» DOCUMENT
--------------------

Evaluation Criteria: - Successful role coordination - Effective communication - Synchronized actions - Shared goal achievement

Sample Scenario:

{
  "task_id": "collab_001",
  "category": "explicit_collaboration",
  "description": "Move the heavy sofa from living room to bedroom",
  "agents": {
    "agent_1": {"role": "lifter_front", "initial_location": "living_room"},
    "agent_2": {"role": "lifter_back", "initial_location": "living_room"}
  },
  "coordination_required": {
    "synchronized_lifting": true,
    "coordinated_movement": true
  }
}

Implicit Collaboration

Description: Tasks where agents must infer collaboration needs and coordinate without explicit communication.

Characteristics: - Implicit coordination cues - Shared situational awareness - Emergent cooperation patterns - Inference-based collaboration

Example Tasks: - “Both agents clean different rooms simultaneously” - “Prepare different parts of the same meal” - “Search different areas for the same lost item” - “Organize items while avoiding interference”

Evaluation Criteria: - Effective implicit coordination - Minimal interference between agents - Complementary actions - Efficient task distribution

Sample Scenario:

{
  "task_id": "implicit_001",
  "category": "implicit_collaboration",
  "description": "Clean the entire house efficiently",
  "global_goal": "all_rooms_clean",
  "coordination_style": "implicit",
  "success_criteria": {
    "all_rooms_clean": true,
    "minimal_redundancy": true,
    "efficient_coverage": true
  }
}

Compound Collaboration

Description: Complex multi-agent tasks combining explicit and implicit coordination with sophisticated planning.

--------------------

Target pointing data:
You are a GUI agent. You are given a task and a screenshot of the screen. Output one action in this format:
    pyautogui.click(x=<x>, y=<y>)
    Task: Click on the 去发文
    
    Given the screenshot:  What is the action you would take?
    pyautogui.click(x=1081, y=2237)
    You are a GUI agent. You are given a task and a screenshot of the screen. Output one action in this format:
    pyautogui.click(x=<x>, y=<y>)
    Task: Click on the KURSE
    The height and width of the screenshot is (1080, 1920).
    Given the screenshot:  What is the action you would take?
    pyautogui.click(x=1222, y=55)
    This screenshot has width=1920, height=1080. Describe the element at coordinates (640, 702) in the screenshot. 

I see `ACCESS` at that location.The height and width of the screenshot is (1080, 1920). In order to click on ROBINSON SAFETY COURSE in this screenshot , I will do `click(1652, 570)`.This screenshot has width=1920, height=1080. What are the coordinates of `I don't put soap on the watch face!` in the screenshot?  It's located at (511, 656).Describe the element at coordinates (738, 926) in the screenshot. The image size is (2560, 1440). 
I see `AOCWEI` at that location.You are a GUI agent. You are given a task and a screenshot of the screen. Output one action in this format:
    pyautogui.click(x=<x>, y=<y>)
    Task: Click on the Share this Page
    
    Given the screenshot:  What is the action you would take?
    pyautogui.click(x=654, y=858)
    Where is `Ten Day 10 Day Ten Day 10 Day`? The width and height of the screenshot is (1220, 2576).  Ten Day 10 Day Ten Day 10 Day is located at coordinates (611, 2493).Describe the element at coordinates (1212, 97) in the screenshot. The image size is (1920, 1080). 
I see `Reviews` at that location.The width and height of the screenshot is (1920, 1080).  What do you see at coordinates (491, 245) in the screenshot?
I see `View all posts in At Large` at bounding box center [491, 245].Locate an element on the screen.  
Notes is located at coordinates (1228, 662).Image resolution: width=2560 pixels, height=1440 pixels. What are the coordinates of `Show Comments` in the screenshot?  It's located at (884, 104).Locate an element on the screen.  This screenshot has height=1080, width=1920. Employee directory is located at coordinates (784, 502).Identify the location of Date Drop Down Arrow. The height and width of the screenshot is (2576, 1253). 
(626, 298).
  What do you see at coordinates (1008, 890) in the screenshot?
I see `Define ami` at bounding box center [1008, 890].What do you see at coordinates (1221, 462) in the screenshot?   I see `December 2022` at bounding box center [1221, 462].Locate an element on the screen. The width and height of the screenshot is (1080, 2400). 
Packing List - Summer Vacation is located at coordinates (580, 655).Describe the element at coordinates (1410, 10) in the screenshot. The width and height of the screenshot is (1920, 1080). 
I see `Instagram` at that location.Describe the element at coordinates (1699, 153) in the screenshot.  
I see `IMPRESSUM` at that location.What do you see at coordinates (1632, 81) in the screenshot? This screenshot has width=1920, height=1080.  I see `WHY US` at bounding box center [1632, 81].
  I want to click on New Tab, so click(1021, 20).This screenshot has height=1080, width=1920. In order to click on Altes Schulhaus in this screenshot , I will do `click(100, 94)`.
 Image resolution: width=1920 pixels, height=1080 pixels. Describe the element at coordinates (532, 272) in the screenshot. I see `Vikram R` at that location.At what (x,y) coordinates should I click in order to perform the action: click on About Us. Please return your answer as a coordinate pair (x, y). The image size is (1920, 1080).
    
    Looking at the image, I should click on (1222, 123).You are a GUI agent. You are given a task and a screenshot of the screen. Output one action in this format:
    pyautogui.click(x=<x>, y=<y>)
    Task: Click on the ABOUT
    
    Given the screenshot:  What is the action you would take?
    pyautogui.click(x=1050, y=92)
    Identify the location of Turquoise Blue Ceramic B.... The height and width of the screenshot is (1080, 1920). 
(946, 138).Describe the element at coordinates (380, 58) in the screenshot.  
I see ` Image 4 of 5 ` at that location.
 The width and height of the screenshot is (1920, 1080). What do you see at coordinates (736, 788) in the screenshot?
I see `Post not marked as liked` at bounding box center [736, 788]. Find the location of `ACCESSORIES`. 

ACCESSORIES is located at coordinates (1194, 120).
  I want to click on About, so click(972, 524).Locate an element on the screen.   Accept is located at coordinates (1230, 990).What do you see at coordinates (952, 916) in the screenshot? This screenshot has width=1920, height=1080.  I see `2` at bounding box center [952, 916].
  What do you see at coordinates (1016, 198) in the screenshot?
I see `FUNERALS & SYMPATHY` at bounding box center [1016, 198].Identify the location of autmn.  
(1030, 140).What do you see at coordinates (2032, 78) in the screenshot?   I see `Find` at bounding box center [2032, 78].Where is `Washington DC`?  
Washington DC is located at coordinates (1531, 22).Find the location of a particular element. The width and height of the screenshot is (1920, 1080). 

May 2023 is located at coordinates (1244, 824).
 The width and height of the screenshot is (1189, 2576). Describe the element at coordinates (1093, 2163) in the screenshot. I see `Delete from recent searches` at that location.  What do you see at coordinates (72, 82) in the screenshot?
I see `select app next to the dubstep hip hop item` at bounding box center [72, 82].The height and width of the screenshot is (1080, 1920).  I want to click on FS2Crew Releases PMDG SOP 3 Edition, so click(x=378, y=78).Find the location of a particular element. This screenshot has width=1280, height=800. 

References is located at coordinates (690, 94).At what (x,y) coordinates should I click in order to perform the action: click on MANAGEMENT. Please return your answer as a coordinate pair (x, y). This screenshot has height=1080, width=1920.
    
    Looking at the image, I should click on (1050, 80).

--------------------

» INSTRUCTIONS TO FOLLOW
Write the next part of the multi-agent collaboration document, starting right after its final sentence on Compound Collaboration.

» SOLVED PROBLEM
Characteristics: - Mixed coordination modes - Complex multi-step planning - Dynamic role assignment - Adaptive collaboration strategies

Example Tasks: - “Plan and execute a dinner party for guests” - “Reorganize the entire living space” - “Collaborate to complete a complex assembly task” - “Coordinate emergency response procedures”

Sample Scenario:

{
  "task_id": "compound_collab_001",
  "category": "compound_collaboration",
  "description": "Prepare and serve a three-course meal",
  "phases": [
    {"phase": "planning", "type": "explicit_coordination"},
    {"phase": "preparation", "type": "implicit_collaboration"},
    {"phase": "execution", "type": "explicit_coordination"}
  ]
}

Task Configuration and Filtering

Task Selection

You can filter tasks by category in your configuration:

scenario_selection:
  task_filter:
    categories:
      - "direct_command"
      - "attribute_reasoning"
      - "tool_use"

    # Additional filters
    agent_count: "single"  # single, multi, all
    difficulty: "medium"   # basic, medium, advanced
    max_steps: 20         # Maximum steps allowed

Task Difficulty Levels

Each task category has multiple difficulty levels:

Basic Level: - Simple, single-step tasks - Clear success criteria - Minimal environmental complexity

Intermediate Level: - Multi-step tasks - Some environmental reasoning required - Multiple possible solution paths

Advanced Level: - Complex, long-horizon tasks - Significant planning required - Multiple interconnected sub-goals

Evaluation Metrics

Success Metrics

Binary Success: Task completed successfully (True/False)

Partial Success: Progress towards completion (0.0 - 1.0)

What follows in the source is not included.